Non ho letto il libro, ma “l’adattamento” di Virzì in Brianza non convince.
Il film parte da un tragico incidente di un ciclista speronato da un’auto pirata in una fredda notte d’inverno.
Virzì ricostruisce la dinamica dell’incidente attraverso le vicende dei protagonisti.
Film è diviso in capitoli.
Con lo scorrere dei capitoli, scopriamo, Dino Ossola interpretato da Bentivoglio, un’ ambizioso agente immobiliare cosi desideroso di fare il salto di qualità nella vita che investe i risparmi di una vita in una rischiosa e spericolata operazione di Borsa gestita dallo spregiudicato manager Gifuni.

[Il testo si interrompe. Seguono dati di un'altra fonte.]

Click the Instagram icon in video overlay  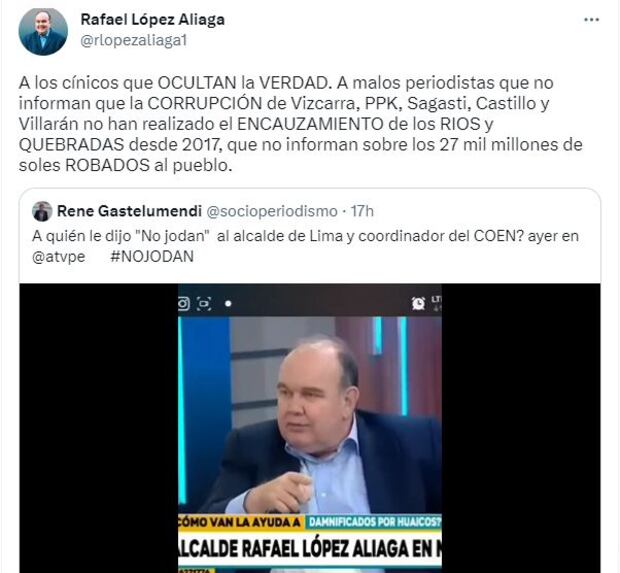coord(183,303)
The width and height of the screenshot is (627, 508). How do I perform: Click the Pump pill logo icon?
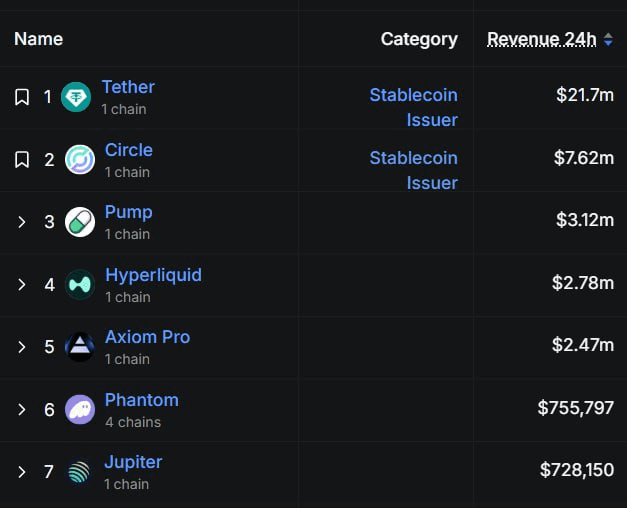click(80, 222)
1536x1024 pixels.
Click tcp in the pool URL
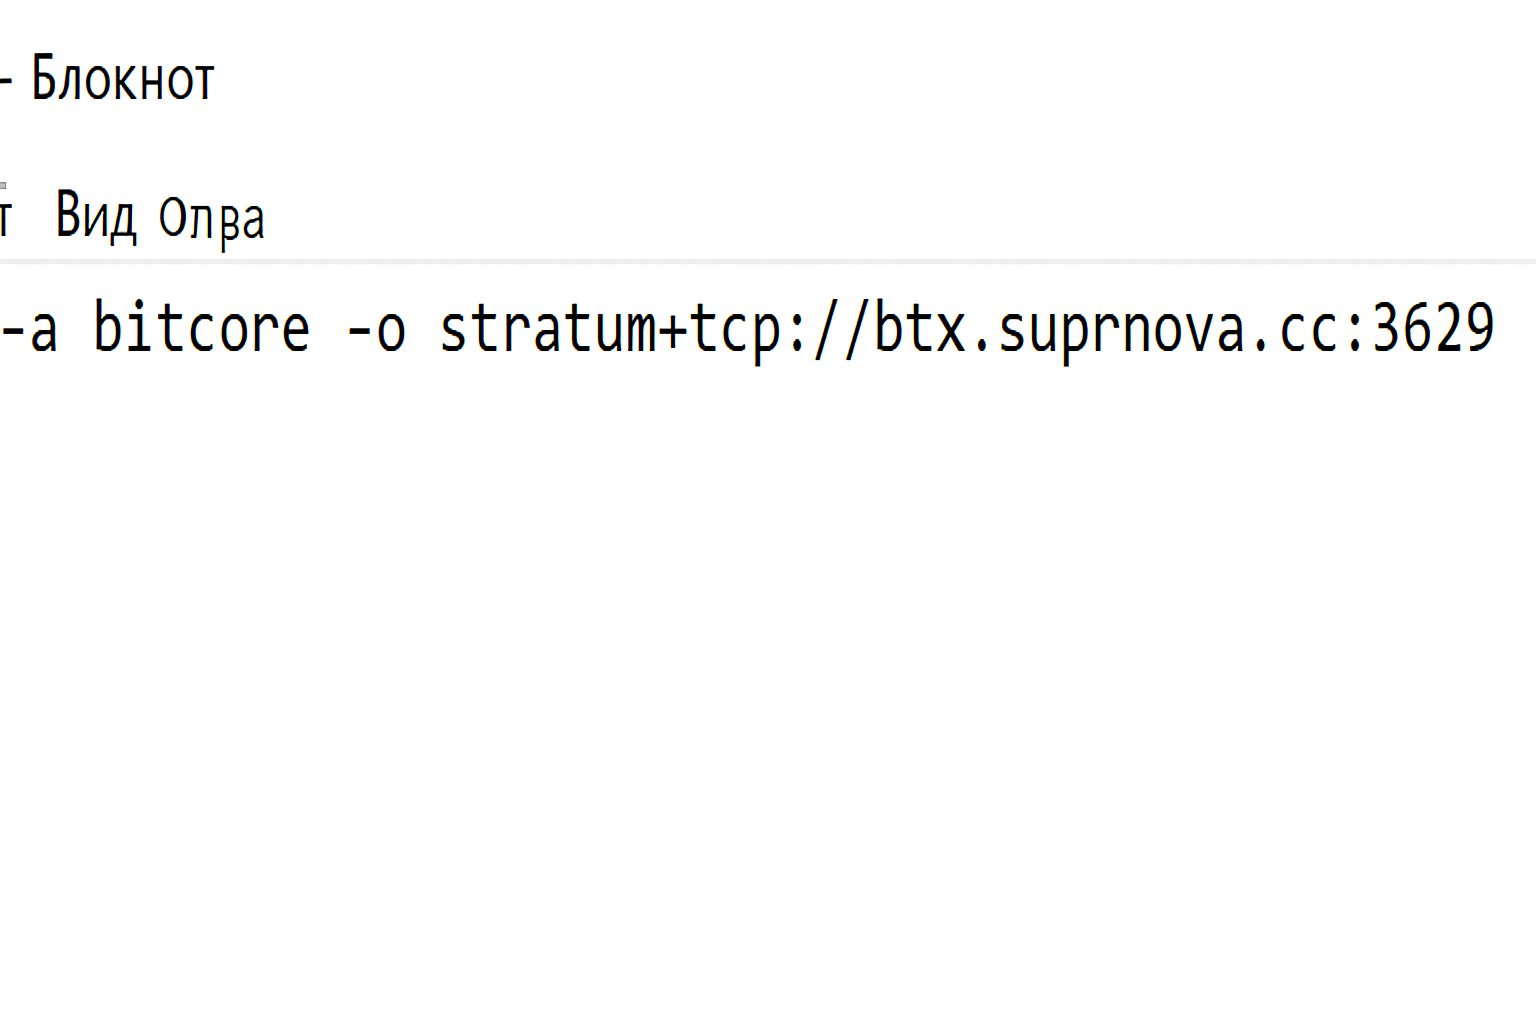(734, 329)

Seguiamo la Tedeschi nella sua“dorata” vita di moglie di Gifuni.
Un passato d’attrice di teatro”, un presente di noia e mondanità con l’illusione di un cambiamento, quando conosce il “cupo” Lo Cascio.
Con Serena, figlia di Ossola, interpretata dalla brava ed esordiente Matilde Gioli, osserviamo il mondo vacuo e futile della gioventù brianzola.
Il film ha un ritmo lento e poco incalzante, nonostante sia stato presentato come un thriller.
I dialoghi non convincono, spesso banali ed scontati
Bentivoglio e soprattutto la Tedeschi danno credibilità ed intensità al film
Gifuni rimane un buon attore di fiction, ma non dà sostanza e carisma al suo personaggio.
Senza lode e senza infamia la performance della Golino.
Il capitale umano vorrebbe essere una critica a un modo di fare e soprattutto di pensare di larga parte del nostro Paese, ma risulta sterile ed retorico, come spesso capita al cinema italiano d’oggi.
Il film resta incompiuto , anche se ben diretto.
Il finale non “sazia” rispetto alle attese delle vigilia
Nè carne, né pesce, pensa il perplesso spettatore all’uscita del cinema.